Doctors who examined her saw signs of a delivery but no baby and reported her to the authorities. When local officials arrived at her home five hours later, they found the newborn dead in a septic tank.

In 2017, Hernández was convicted and sentenced to 30 years in prison for killing the child. Prosecutors at the time claimed she had induced an abortion and left the baby for dead.

She served 33 months of her initial 30-year sentence and was freed last February after her legal team presented an appeal before the Supreme Court and requested her retrial. At the end of the retrial on Friday in Ciudad Delgado, prosecutors asked the court to impose an even longer sentence of 40 years.

Hernández had always attested to her innocence, saying that she did not even know she was pregnant until the delivery. Speaking to reporters last month, she said, “Had I know I was pregnant, I would have awaited the baby with pride and joy.”

Hernandez’s case has drawn an international spotlight onto the country’s abortion laws, some of the strictest in the world.

Terminations are illegal in El Salvador under any circumstance, including when the pregnancy poses a risk to the mother or in cases of rape.

Both Hernández and her defense team have said that her pregnancy was the result of a rape.

After the verdict was handed down on Monday, Hernández was greeted by a crowd of supporters who had rallied outside the Ciudad Delgado courthouse.

“Thank God, justice was served,” Hernández told reporters following the ruling.

“I thank all of you who have supported me and thank everyone from around the world who has shown support.”

“It was tough to be locked up, especially when I was innocent,” Hernández added. “There are others who are still locked up and I hope they are freed soon.”

Law “criminalizes” women

The verdict has been hailed as a landmark moment by women’s rights groups across the globe.

Paula Avila Guillen, director of the Latin America Initiatives for the Women’s Equality Center, declared the verdict a victory for Hernández and El Salvador’s interpretation of its strict abortion laws. The New York-based group had provided legal support and assistance to Hernandez throughout the trial.

“It seems the judicial system is starting to understand that stillbirths are not crimes, they are obstetric emergencies,” Guillen told CNN. “People in El Salvador now understand that the law, as it stands right now, criminalizes women in poverty.”

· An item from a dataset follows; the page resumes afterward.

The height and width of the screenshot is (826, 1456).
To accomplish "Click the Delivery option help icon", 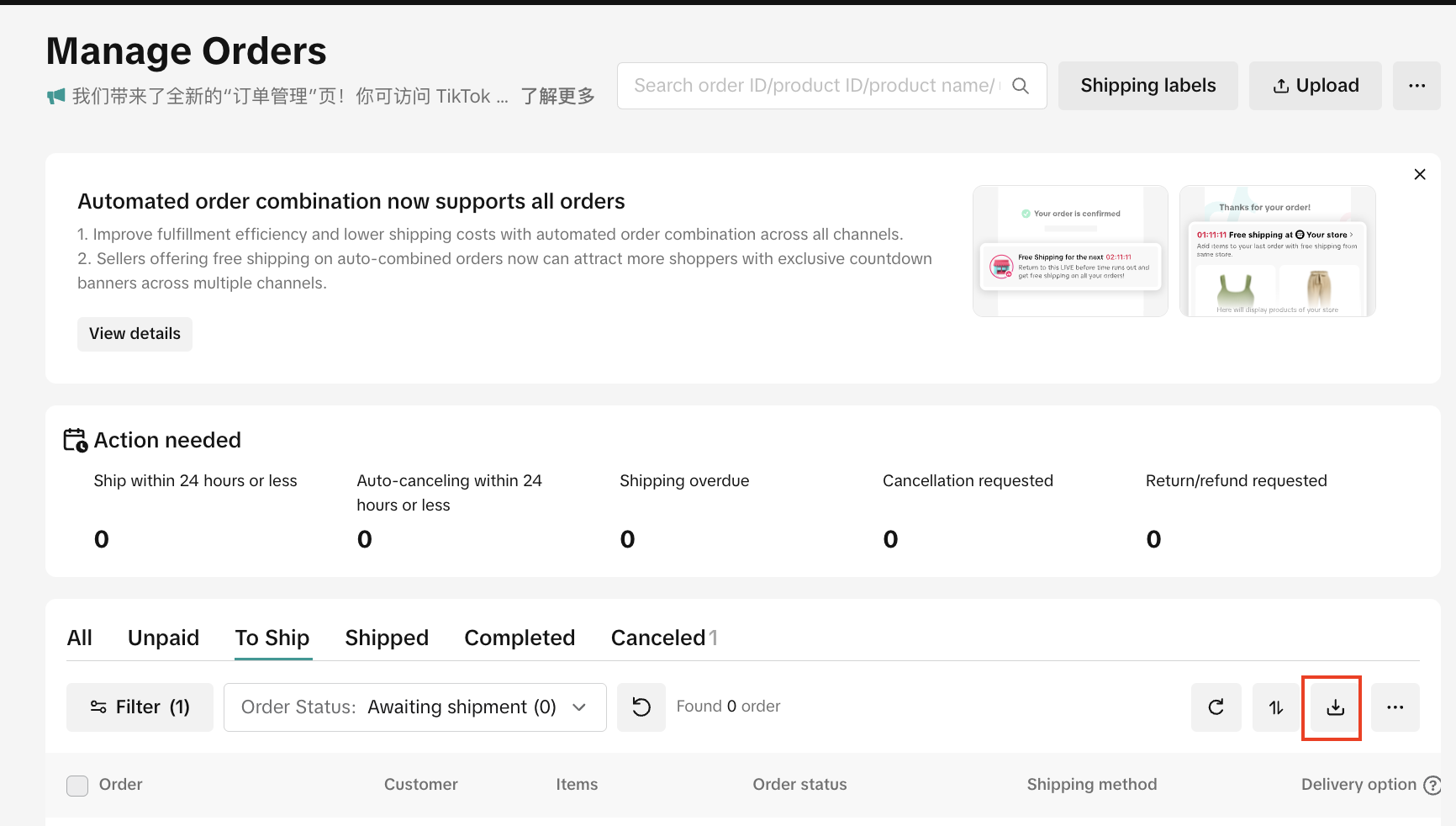I will pyautogui.click(x=1432, y=785).
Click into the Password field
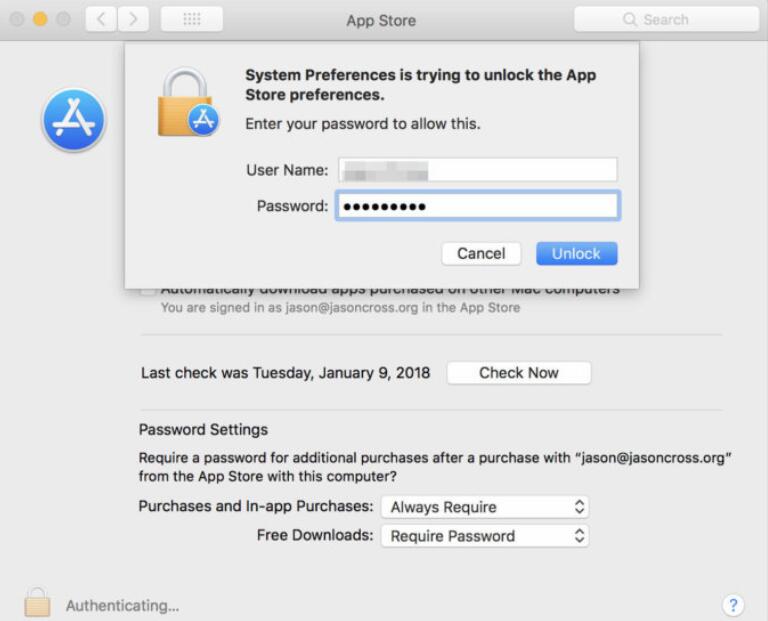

In a statement, Amnesty International called Hernández’s acquittal a victory for human rights and called on the government to end “the shameful and discriminatory practice of criminalizing women once and for all by immediately revoking the nation’s draconian anti-abortion laws.”

Depending on the charge, Salvadoran women who are suspected of having an abortion or an induced miscarriage can face serious charges including aggravated homicide, with sentences ranging from two to 50 years in prison, according to Amnesty International.

Most of the women who have faced criminal charges for abortions in El Salvador come from poor rural backgrounds, and many suffered miscarriages or had obstetric complications because they weren’t able to get regular checkups due to lack of resources.

Elizabeth Deras, one of Hernández’s lawyers, told CNN last week the defense team was feeling positive because prosecution witnesses presented evidence that suggested that the baby died from complications during the delivery, which might have cleared Hernandez of any responsibility.

“The doctor who performed the autopsy on the child said the cause of death was aspiration pneumonia and that meconium was discovered inside the baby’s stomach,” Deras told CNN.

Prosecutors had asked for the longer sentence during her retrial, even after evidence of a stillbirth was presented by their witnesses.

Guillen said she expects the prosecution to appeal Monday’s sentence.